**EXERCISE REQUIREMENTS**
A verbatim reproduction of the lines below, from the line containing "Screen dimensions: 211x138" through the line containing "Tap the main attack [E] button", both ends included, is the whole required output.

*** EXTRACTED DATA ***

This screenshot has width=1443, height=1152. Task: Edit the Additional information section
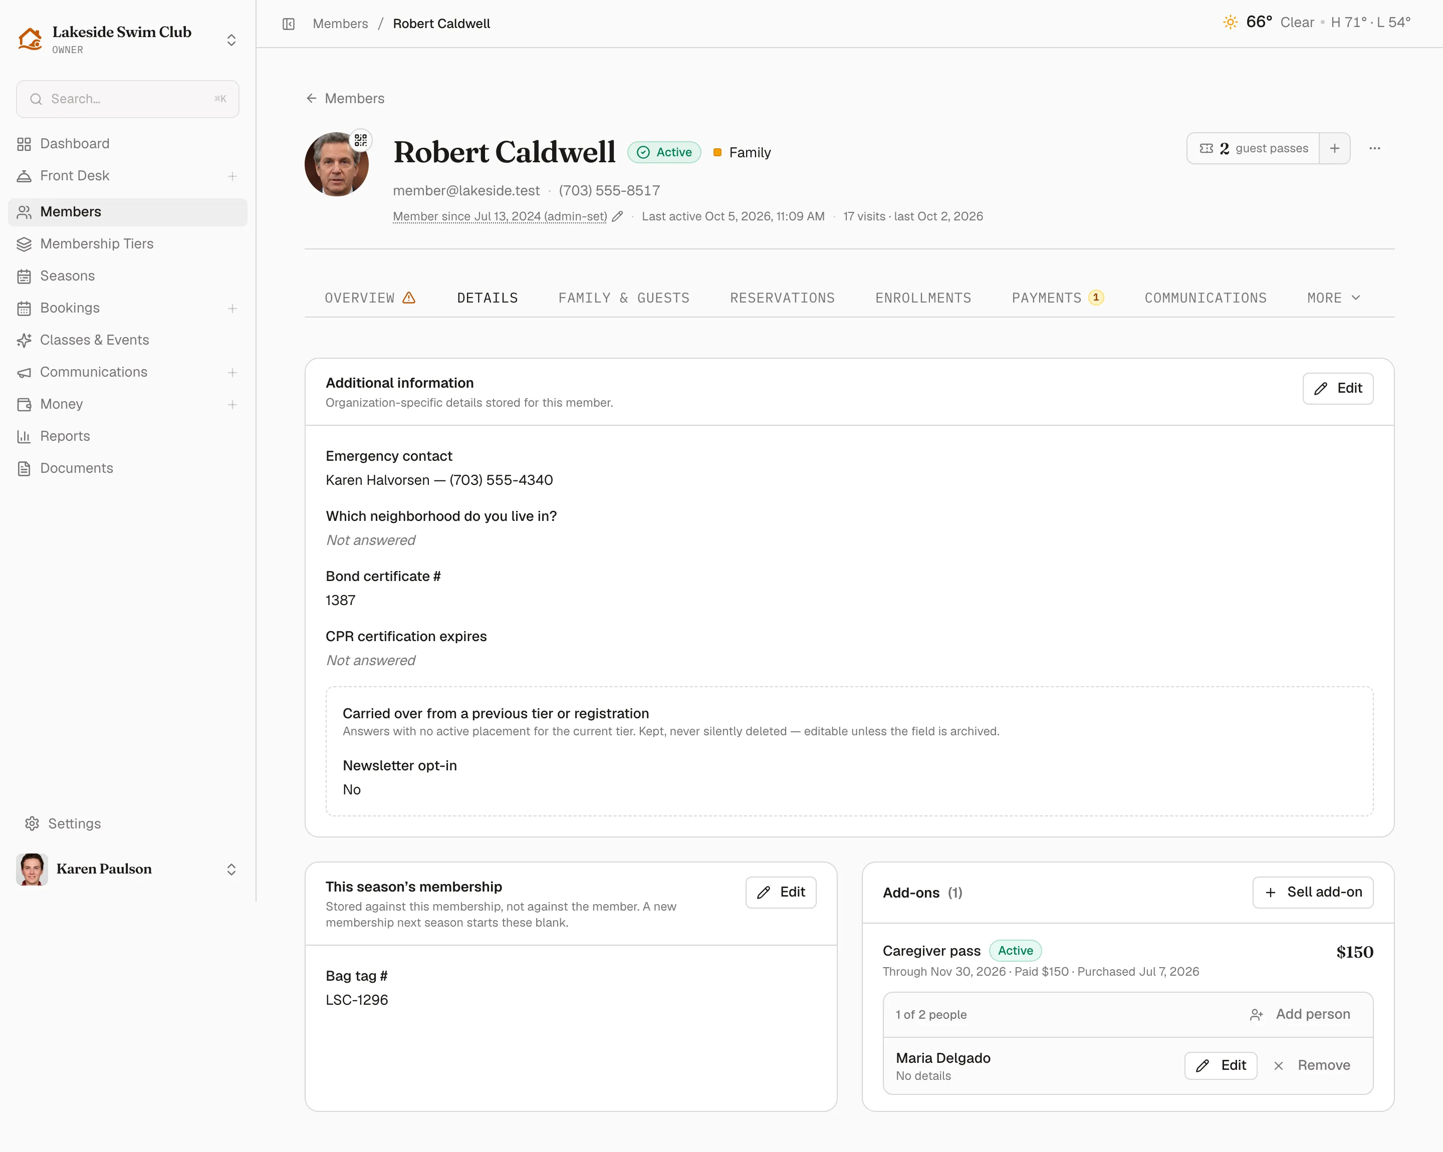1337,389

*** End of EXTRACTED DATA ***
*** EXTRACTED DATA ***

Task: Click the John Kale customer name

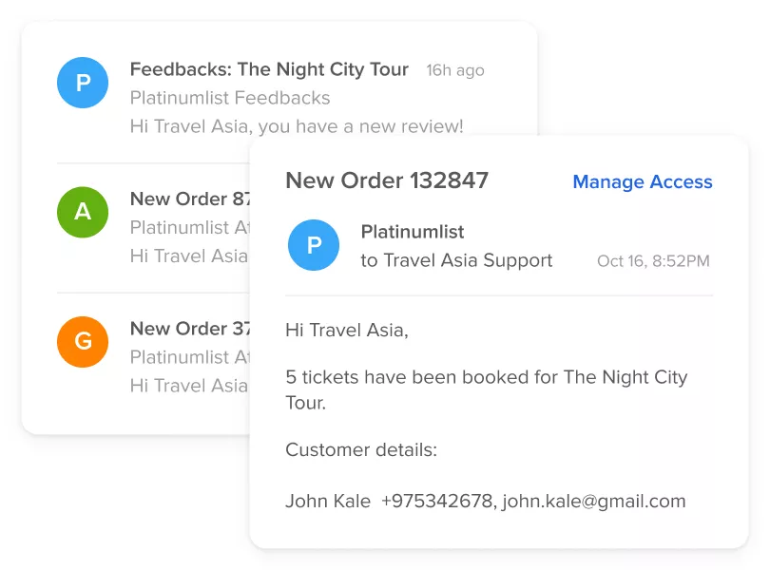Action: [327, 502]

*** End of EXTRACTED DATA ***
*** EXTRACTED DATA ***

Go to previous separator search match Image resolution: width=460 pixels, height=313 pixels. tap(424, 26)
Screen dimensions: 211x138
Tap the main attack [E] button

*** End of EXTRACTED DATA ***

**RESULT OF THIS EXERCISE**
Screen dimensions: 211x138
Tap the main attack [E] button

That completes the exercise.